Довольный тем, что малоприятная беседа закончена, дон Мануэль вышел.
Хуан опять опустился в кресло, предавшись горьким размышлениям об участи брата. Он так ушёл в своё горе, что не расслышал приближающихся лёгких шагов. Маленькая рука прикоснулась к его плечу, он вздрогнул и поднял голову. Как бы велика ни была его боль, он искренне любил донну Беатрис, поэтому в следующий момент он опустился на колено и приветствовал эти ручки поцелуями.
— Простите, что встречаю Вас с удручённым сердцем. Вы знаете, что кроме него у меня никого нет.
— Вы не получили моего письма, в котором я просила Вас оставаться в Нуере? — спросила юная дама, уже прекрасно вошедшая в свою роль.
— Простите, царица души моей, что я не подчинился Вашему приказу. Я знал, что брату грозит опасность, и хотел его спасти. Но, как видите, я опоздал.
— Я не знаю, смогу ли Вас простить, дон Хуан.

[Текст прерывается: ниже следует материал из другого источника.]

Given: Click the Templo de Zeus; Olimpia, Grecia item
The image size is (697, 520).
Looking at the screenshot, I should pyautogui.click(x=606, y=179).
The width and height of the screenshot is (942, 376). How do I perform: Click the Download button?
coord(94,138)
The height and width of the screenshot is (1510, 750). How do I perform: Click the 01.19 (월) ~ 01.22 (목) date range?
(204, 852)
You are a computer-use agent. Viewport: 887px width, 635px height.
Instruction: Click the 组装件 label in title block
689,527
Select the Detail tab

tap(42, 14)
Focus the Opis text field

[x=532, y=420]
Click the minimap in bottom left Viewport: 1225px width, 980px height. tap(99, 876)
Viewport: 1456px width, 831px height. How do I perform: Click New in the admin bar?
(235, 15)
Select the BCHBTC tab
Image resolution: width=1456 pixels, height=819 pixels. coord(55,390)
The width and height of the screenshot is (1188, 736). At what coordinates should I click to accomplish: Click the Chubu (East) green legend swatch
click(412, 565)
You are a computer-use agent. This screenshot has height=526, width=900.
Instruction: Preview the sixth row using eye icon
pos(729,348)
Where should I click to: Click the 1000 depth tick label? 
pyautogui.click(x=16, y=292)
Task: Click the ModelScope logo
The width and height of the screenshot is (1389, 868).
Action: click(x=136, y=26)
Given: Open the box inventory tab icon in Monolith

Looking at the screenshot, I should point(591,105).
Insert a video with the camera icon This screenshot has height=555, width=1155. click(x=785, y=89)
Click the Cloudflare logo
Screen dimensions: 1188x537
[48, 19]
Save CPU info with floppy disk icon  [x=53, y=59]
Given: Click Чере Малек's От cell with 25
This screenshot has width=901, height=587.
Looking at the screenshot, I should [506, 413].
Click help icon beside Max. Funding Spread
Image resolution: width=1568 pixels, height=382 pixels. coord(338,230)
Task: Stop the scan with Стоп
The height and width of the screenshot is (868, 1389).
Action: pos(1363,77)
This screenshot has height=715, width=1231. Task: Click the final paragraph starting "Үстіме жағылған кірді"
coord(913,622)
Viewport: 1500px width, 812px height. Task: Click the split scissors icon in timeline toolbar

— Тогда я позволю себе утверждать, что знаю милую донну Беатрис лучше, чем она знает себя. Если бы я поступил иначе, она бы мне не простила. Как я мог, заботясь лишь о себе, бросить его в беде одного?
— Вы допускаете, что и для Вас существует опасность?
— Это очень возможно, сеньора.
— Ай де ми! Почему Вы ввязались во всё это? О, дон Хуан, Вы были очень жестоки ко мне!
— Что Вы хотите этим сказать, свет очей моих?
— Разве не жестоко, что Вы позволили своему брату через его мягкость, обаяние и красноречие увести себя от веры наших отцов? Вы шли за ним, пока он не впутал Вас, не знаю в какие ереси и не поставил на карту всё: честь, свободу и даже жизнь!
— Мы искали истину!
— Истину! — повторила юная дама, топнула ножкой и энергично завертела веером. — Что такое истина? И какая мне от неё польза, если Вас в полночный час выволокут из спальни и отправят в камеру пыток! — она закрыла лицо руками и заплакала отчаянно и горько, как ребёнок.
Дон Хуан успокаивал её, как подобает нежно любящему жениху.
— Я буду осторожен, моя любимая, — уверял он её, — я владею слишком многим, для чего я должен жить, и поэтому считаю жизнь весьма драгоценной, — говорил он, глядя в прекрасное лицо невесты.
— И Вы готовы принести мне клятву бежать из города сейчас, пока ещё против Вас нет подозрений?
— Моя любовь, я с восторгом умер бы, исполняя малейшее Ваше желание, но этого я сделать не могу!
— И почему же, сеньор дон Хуан?
— Вы ещё спрашиваете? Я должен сделать всё возможное в надежде — если ещё есть надежда — спасти его, или хотя бы облегчить его участь.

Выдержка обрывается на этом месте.